- **Quoted passage**
-=-=-

Ten people were indicted recently on federal charges of fraudulently billing Medicare for more than $24 million in durable medical equipment (DME) – specifically nutrition products and motorized wheelchairs – that were not medically necessary and, in many cases, never provided.
Federal authorities arrested seven of the defendants in California named in the indictment. Those taken into custody without incident are:
– Phu Luong, 50, a Huntington Beach resident who operated United Medical Supply in Huntington Beach;
– Sareth Tath, 55, of Long Beach, an employee of United who allegedly recruited physicians to provide fraudulent prescriptions;
– Mo Thi Pham, 49, of Westminster, another United employee who allegedly recruited Medicare beneficiaries to receive DME that was not medically necessary;
– Vu Nguyen, 33, of Santa Ana, a United employee who allegedly submitted fraudulent claims to Medicare;
– Truc Duong, 37, of Garden Grove, an employee of United;
– Khanh Duong, 31, of Garden Grove, another United employee who along with his wife, Truc, allegedly recruited beneficiaries; and
– Vu Nghi, 47, of Garden Grove, who drove beneficiaries to see doctors.

-=-=-

- **Dataset excerpt**
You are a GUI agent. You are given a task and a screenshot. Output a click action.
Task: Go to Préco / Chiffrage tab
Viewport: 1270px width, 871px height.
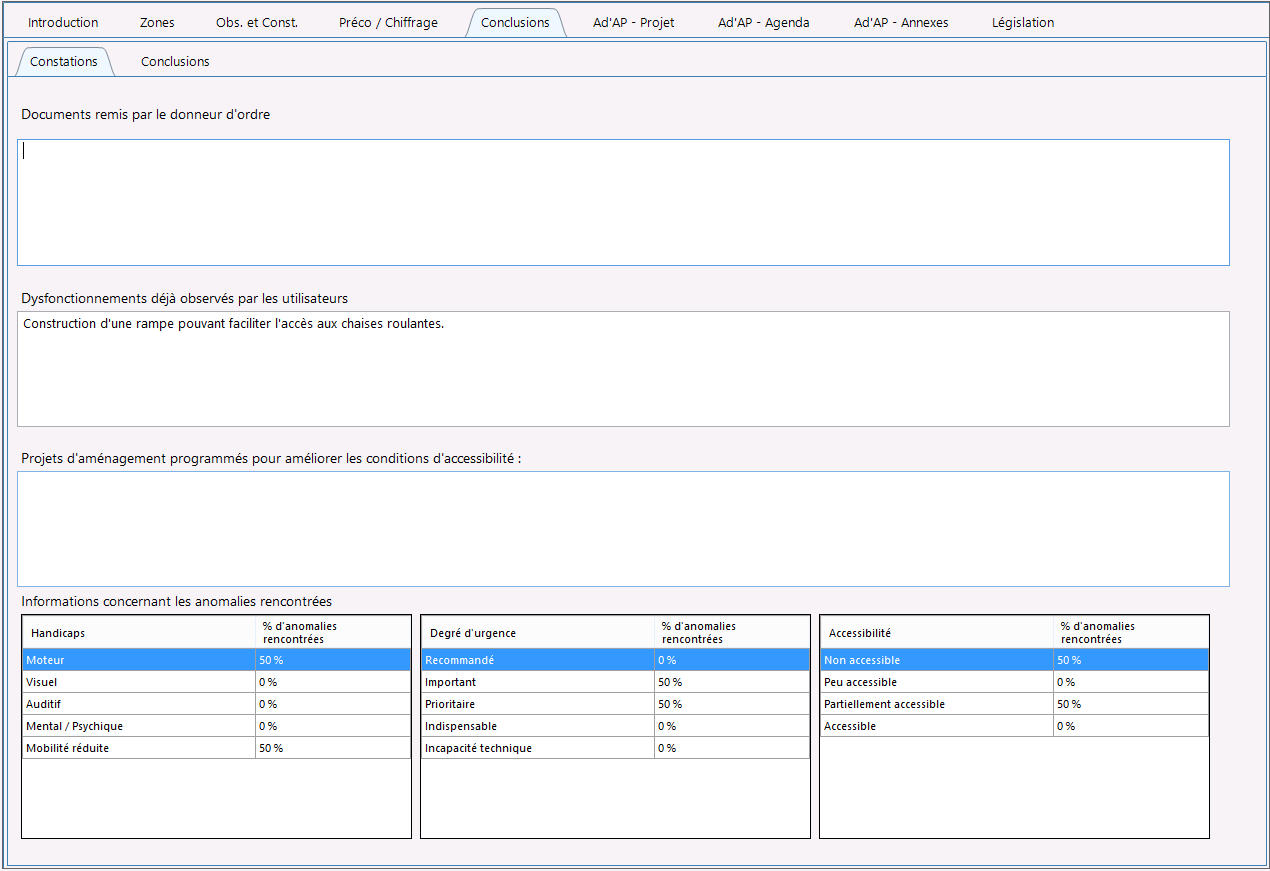coord(388,22)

-=-=-

- **Work to complete**
Continue the news report on the Medicare equipment fraud indictment from the point where it stops. The listing has no part in this work.

- **Response area**
The indictment charges three other defendants who will be summoned to appear in court in the coming weeks. They are:
– Dr. Derrick Hubbard, 45, formerly of Los Angeles and now practicing in Atlanta, Georgia;
– Dr. Matthew Khatibloo, 71, of Fullerton, who along with Hubbard operated medical offices in Fountain Valley and now maintains an office in Brea; and
– Peter Kim, 81, of Los Angeles (90022), a United employee who allegedly recruited Medicare beneficiaries.
The indictment alleges 35 counts of health care fraud against each defendant and five counts of money laundering against Luong. The indictment specifically alleges that Luong used United Medical Supply to fraudulently bill Medicare for “enteral nutrition” (which is liquid nutrition such as Ensure) and motorized wheelchairs. Enteral nutrition is covered by Medicare only if a beneficiary requires tube-feeding. Motorized wheelchairs are covered by Medicare only if a beneficiary is confined to a bed or chair and is unable to use a manual wheelchair. In this case, the indictment alleges, none of the beneficiaries billed by United had feeding tubes or required motorized wheelchairs.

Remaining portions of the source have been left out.